Chapter 10
Al día siguiente el lobo encontró a Dugald viajando solo a través del páramo.
Llevaba a la niña en brazos. Maeniel se detuvo y se sentó en medio del camino, con la cola hecha un ovillo.
Dugald también se detuvo, lo estudió, y después se acercó a una piedra plana cubierta de líquenes que había cerca. Se sentó, con la niña dormida apoyada en su hombro. Se apartó parte del manto, lo extendió sobre la piedra y cubrió con ternura a la niña. La pequeña siguió dormida chupándose el pulgar.
El cielo estaba prácticamente despejado. La brisa era agradable. Provenientes de un acantilado cercano, se oían los sonidos del mar. Los dos podrían asegurar que la marea estaba subiendo por el ruido que hacían las olas al golpear los guijarros de la orilla, y los dos serían capaces de decir cuándo subiría la pleamar y en qué momento comenzaría a bajar.

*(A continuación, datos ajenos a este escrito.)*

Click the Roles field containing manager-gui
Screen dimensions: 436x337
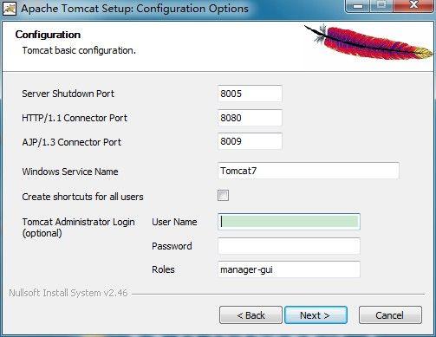tap(289, 269)
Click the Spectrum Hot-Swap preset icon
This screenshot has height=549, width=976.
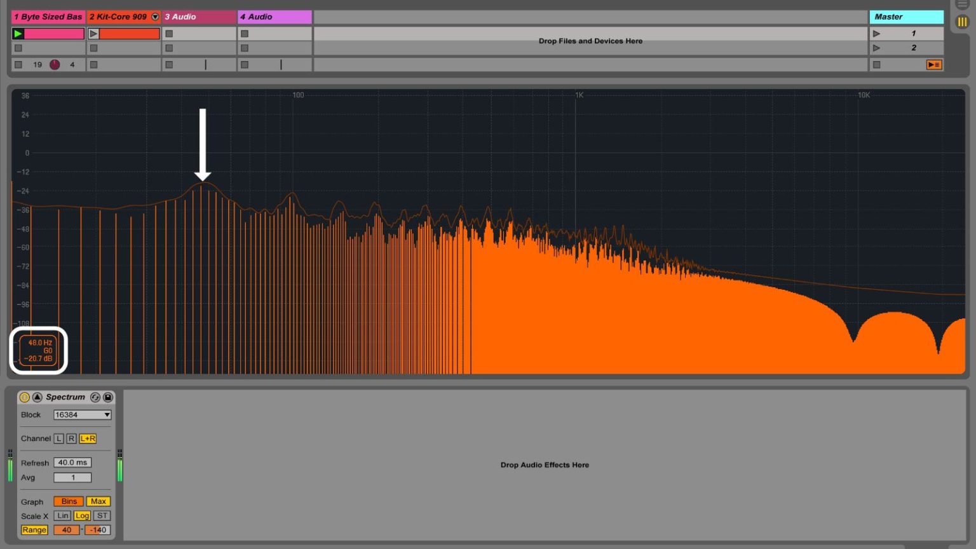click(96, 397)
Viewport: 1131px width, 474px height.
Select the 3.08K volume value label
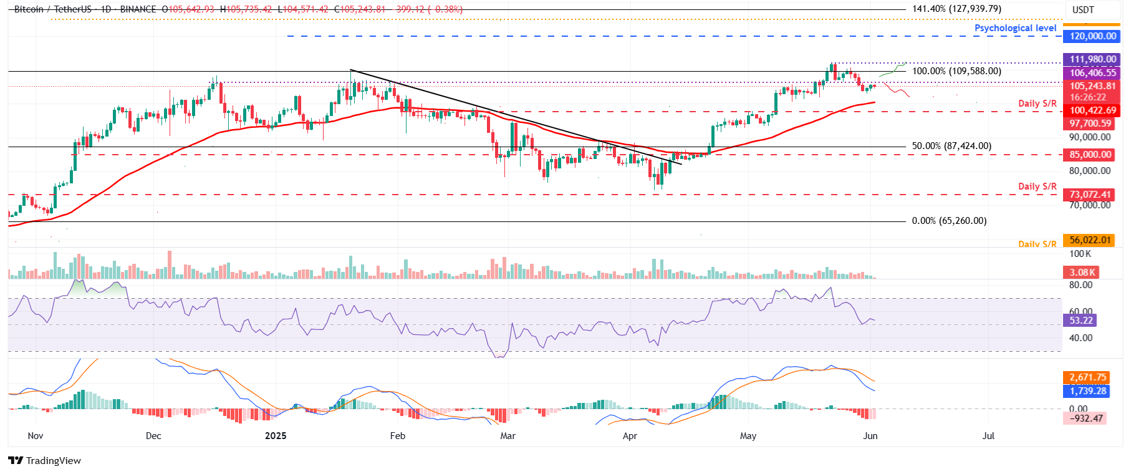click(x=1082, y=273)
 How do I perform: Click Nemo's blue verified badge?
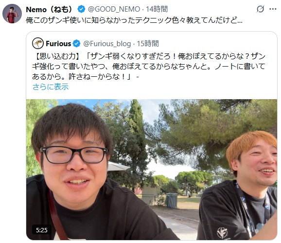(81, 9)

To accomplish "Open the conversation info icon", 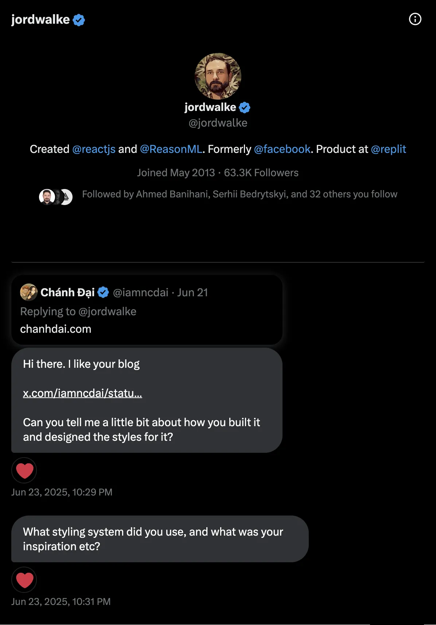I will (x=415, y=19).
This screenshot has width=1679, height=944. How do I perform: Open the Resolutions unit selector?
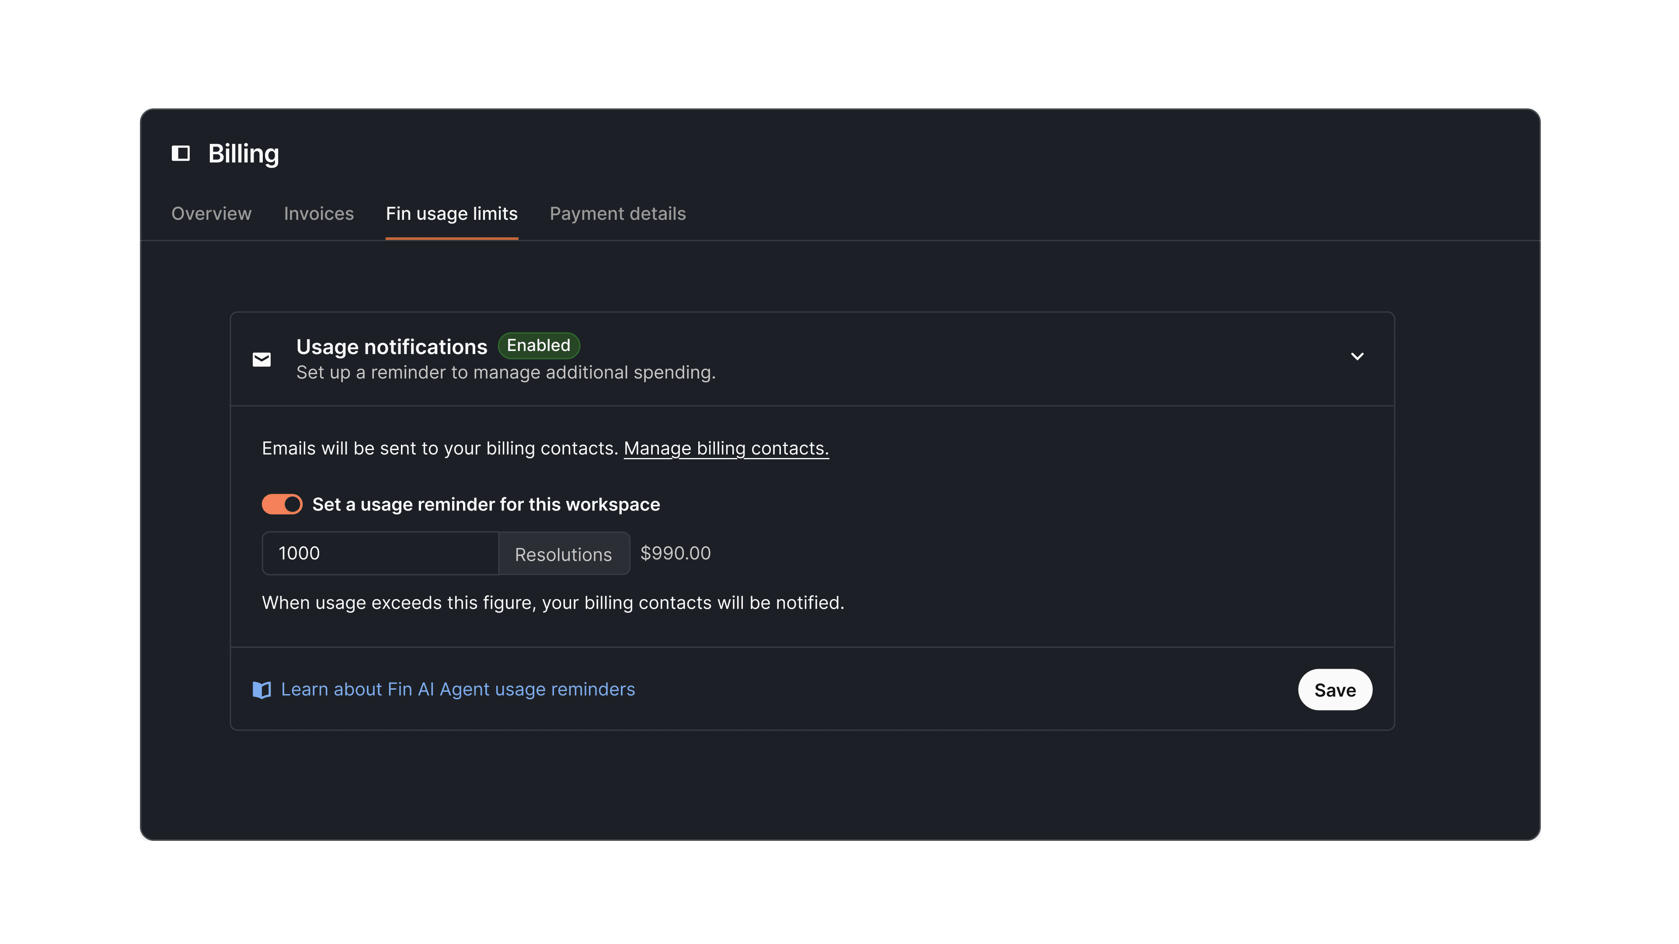564,554
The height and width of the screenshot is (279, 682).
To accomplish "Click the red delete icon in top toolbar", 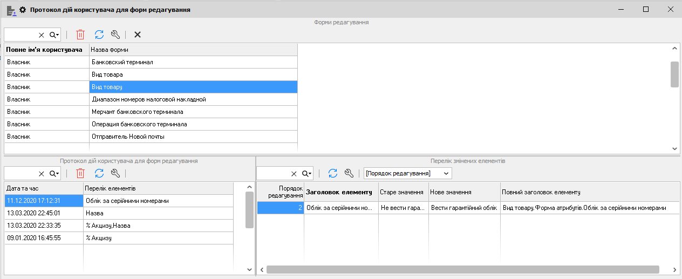I will [x=80, y=35].
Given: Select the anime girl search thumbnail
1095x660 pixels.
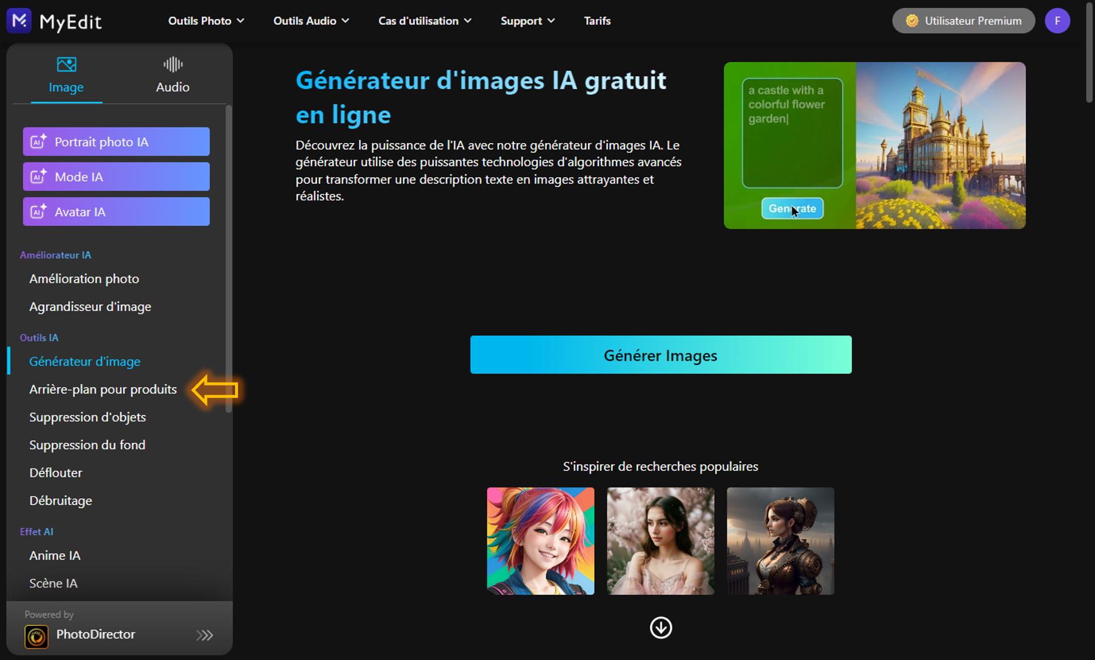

El lobo apoyó las patas delanteras en la piedra y alargando el cuello empezó a olfatear al bebé. Estaba sano, y aunque llevaba ropas de niño y el pelo muy corto, era una niña. El lobo podía saber por la información que recibía su olfato que llegaría a ser una mujer formidable, una criatura que habría que tener en cuenta. No había signos reveladores que le dijeran que padecía de algo, una enfermedad que acabara con ella, o algo que detuviera su desarrollo y la dejara tullida antes de alcanzar todo su potencial. No, si a esa criatura se la alimentaba como era conveniente, se le daba abrigo y protección, disfrutaría de la misma vitalidad a los ochenta años que ahora mismo. Podía saber todas esas cosas del mismo modo que sabía, cuando estudiaba a sus presas, cuáles eran las más vulnerables y en qué medida.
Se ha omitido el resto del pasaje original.